**WHAT YOU WILL DO:** Pictures stay out; everything else in the records is to be copied exactly.
□ □ □
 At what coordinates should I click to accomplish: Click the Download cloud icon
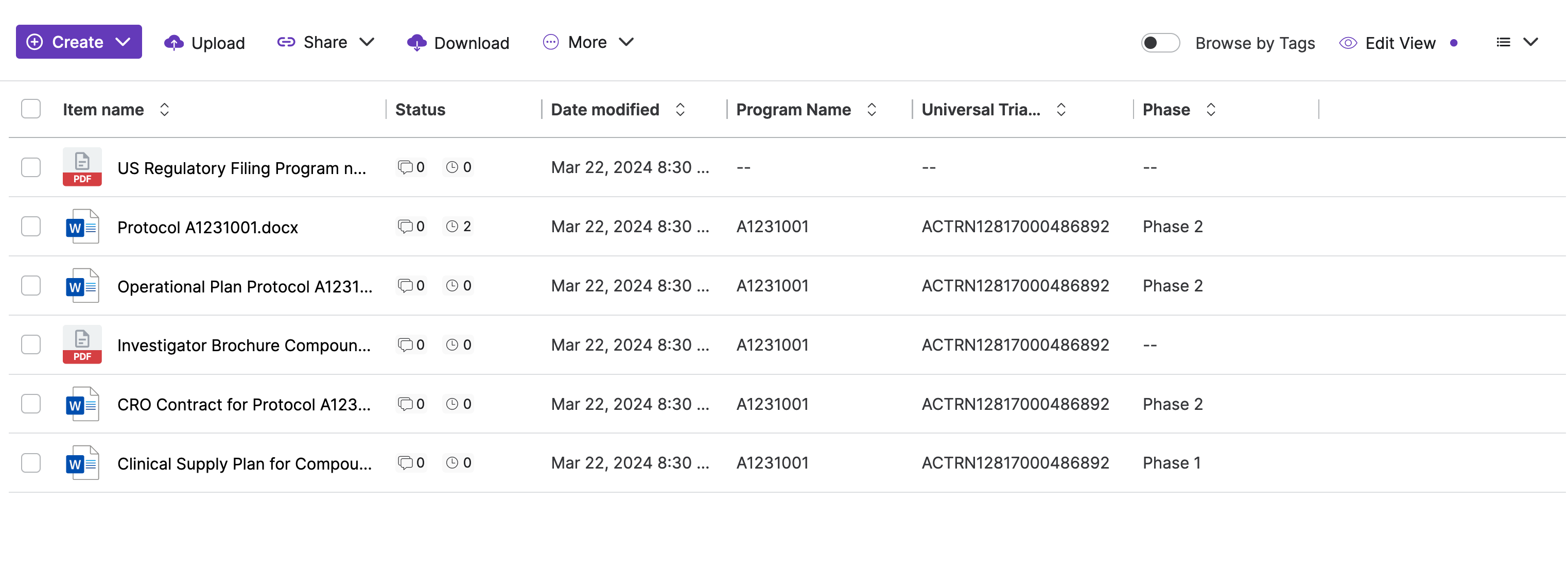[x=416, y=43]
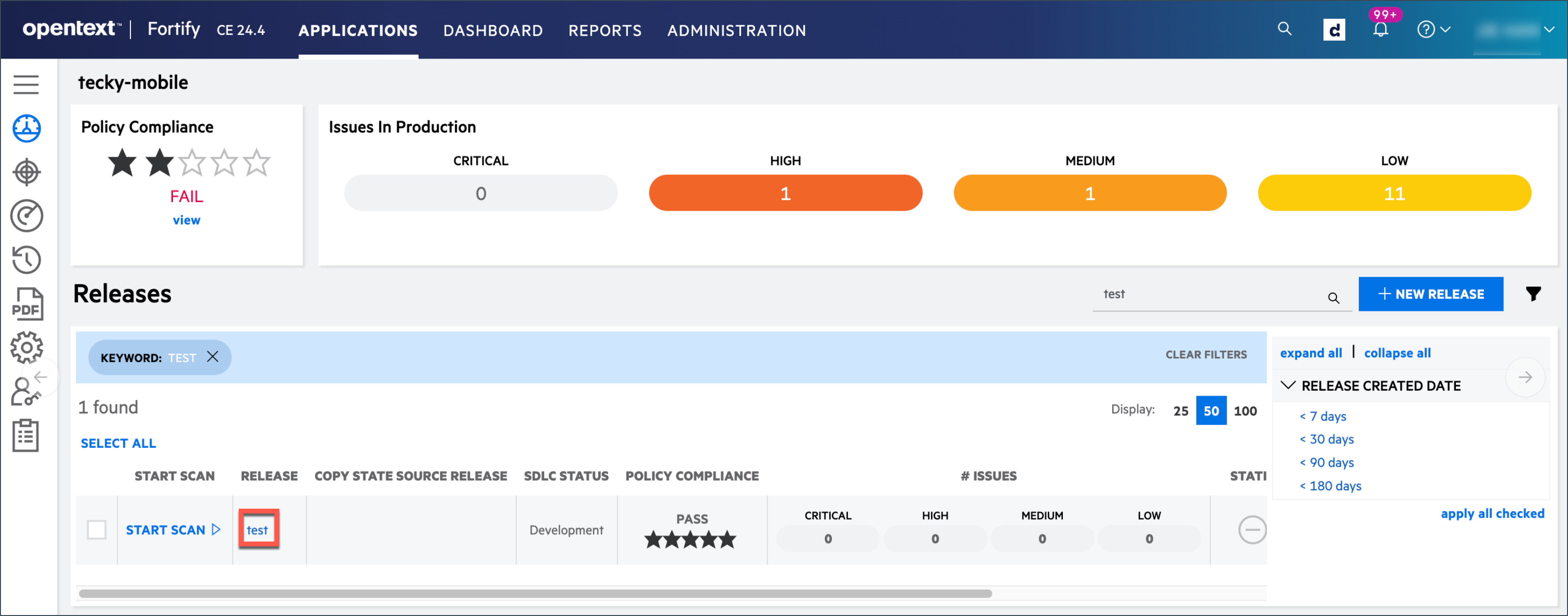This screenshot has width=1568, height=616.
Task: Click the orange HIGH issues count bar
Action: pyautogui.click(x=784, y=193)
□ □ □
**RESPONSE TO THIS TASK:**
 At what coordinates should I click to accomplish: Click the Download cloud icon
[x=416, y=43]
This screenshot has width=1568, height=616.
Task: Click the orange HIGH issues count bar
Action: pyautogui.click(x=784, y=193)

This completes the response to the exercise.